Individual – And Changing – Circumstances
Currently, the situation for most traders is that spread betting is quite tax-efficient. But there are two important notes of caution.
The first is that, as with almost all taxes, the individual’s circumstances are relevant alongside the wider tax rules. As the point about income tax above demonstrates, whether a person is using spread betting to generate a full-time salary versus part-time speculation varies.
Also, a quick 10 percent monthly yield can easily become vatable if the valuation of your earnings bypasses the income limits set in your region. So tax-free spread betting might not be a long-term solution. As a result, it is important for anyone who is spread betting to seek independent advice from a qualified tax professional before they proceed with gambling on an online platform or exchange.
Secondly, traders should keep an eye on any changes to the government’s approach to spread betting tax treatment. Just because capital gains tax, for example, is not levied on profits right now, does not mean that it never will be. This could change in 90 days, 6 months, per year, or even in 5 years’ time.
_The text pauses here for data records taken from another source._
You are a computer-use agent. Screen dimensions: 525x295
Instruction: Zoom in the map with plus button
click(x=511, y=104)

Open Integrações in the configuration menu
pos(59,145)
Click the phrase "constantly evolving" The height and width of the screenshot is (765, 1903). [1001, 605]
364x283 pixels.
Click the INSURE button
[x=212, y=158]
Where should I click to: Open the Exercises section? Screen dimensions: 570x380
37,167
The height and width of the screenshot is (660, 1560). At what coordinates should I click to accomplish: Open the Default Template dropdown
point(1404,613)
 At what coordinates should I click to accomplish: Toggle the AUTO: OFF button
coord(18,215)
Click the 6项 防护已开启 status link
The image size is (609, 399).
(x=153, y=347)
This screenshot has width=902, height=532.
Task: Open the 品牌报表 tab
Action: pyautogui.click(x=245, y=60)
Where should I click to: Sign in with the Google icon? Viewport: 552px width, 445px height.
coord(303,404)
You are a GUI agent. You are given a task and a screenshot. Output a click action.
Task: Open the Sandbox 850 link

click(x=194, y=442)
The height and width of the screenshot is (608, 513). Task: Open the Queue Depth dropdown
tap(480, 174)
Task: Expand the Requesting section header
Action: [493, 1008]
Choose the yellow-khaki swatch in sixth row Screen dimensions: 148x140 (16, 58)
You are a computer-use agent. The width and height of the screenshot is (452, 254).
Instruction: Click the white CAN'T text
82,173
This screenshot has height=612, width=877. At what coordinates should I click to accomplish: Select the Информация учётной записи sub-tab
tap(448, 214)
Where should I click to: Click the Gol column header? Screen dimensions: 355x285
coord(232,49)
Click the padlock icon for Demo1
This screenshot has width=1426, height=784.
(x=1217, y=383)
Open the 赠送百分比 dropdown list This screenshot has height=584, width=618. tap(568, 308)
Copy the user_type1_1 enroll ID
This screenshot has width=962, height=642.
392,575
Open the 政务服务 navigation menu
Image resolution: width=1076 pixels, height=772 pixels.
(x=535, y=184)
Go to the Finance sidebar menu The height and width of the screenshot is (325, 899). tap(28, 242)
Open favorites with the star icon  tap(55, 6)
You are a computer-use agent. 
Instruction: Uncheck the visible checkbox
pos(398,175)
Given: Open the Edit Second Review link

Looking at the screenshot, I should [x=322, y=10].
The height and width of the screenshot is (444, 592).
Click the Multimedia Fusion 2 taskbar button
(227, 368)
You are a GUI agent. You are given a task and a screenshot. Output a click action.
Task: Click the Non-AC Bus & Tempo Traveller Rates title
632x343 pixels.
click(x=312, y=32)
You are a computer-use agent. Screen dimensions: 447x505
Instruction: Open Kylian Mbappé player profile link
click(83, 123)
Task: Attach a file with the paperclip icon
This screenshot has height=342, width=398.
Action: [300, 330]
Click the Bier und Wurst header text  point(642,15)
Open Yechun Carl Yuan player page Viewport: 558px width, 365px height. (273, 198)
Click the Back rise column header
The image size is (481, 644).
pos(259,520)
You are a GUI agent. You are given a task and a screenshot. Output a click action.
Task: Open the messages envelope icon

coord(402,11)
Finally, it is the responsibility of the taxpayer to check whether or not rules apply to them, so it may be worth periodically doing some research and keeping an eye on annual tax and budget announcements.
Is Spread Betting Tax Free?
Spread betting is a great choice for many traders, not least because profits are usually treated as gambling returns and therefore do not incur a tax liability. With that said, the circumstances of each individual make it prudent to check with a professional tax advisor early on. Also, there is no guarantee that tax laws won’t change in the future.
But to answer the key question: is spread betting tax-free? The answer is yes for the majority of individuals.
Do You Have To Pay Income Tax On Spread Betting?
If you don’t rely on profits from spread betting as a primary source of income, it is usually considered gambling and doesn’t give rise to a tax liability. However, you may need to check with an accountant for the exact laws applicable in your region and to your circumstances.
Why Is Spread Betting Tax Free?
Spread betting is normally considered gambling, so if you don’t make enough for it to constitute a significant source of income, it is usually a non-taxable way of speculating on popular financial markets. With that said, the rules vary globally, from England and Jersey to Australia.
Is Forex Spread Betting Tax Free?
Spread betting on currency is usually tax free. This is also the case when spread bets are placed on other markets, such as cryptos and bonds. Note, this is different to the traditional buying and selling of stocks, for example, where individuals get paid dividends and may need to pay tax.
What Countries Is Spread Betting Tax Free?
Spread betting is legitimate and not taxable in the UK and Ireland – profits are free from tax liabilities. This means local tax authorities, such as HMRC, do not ask for a proportion of your winnings. With that said, keep up with the latest regulations regarding this type of gambling because laws can change. Also contact an accountant if you are unsure whether you owe tax on spread betting profits.
Is Spread Betting Legal?
Spread betting is legal in several countries, including the UK and Ireland. However, the financial product is banned in other regions, including South Africa, Canada, Zambia, Zimbabwe, the US, Germany, France and Japan. Here, investors will need to use other instruments such as CFDs, futures, and options.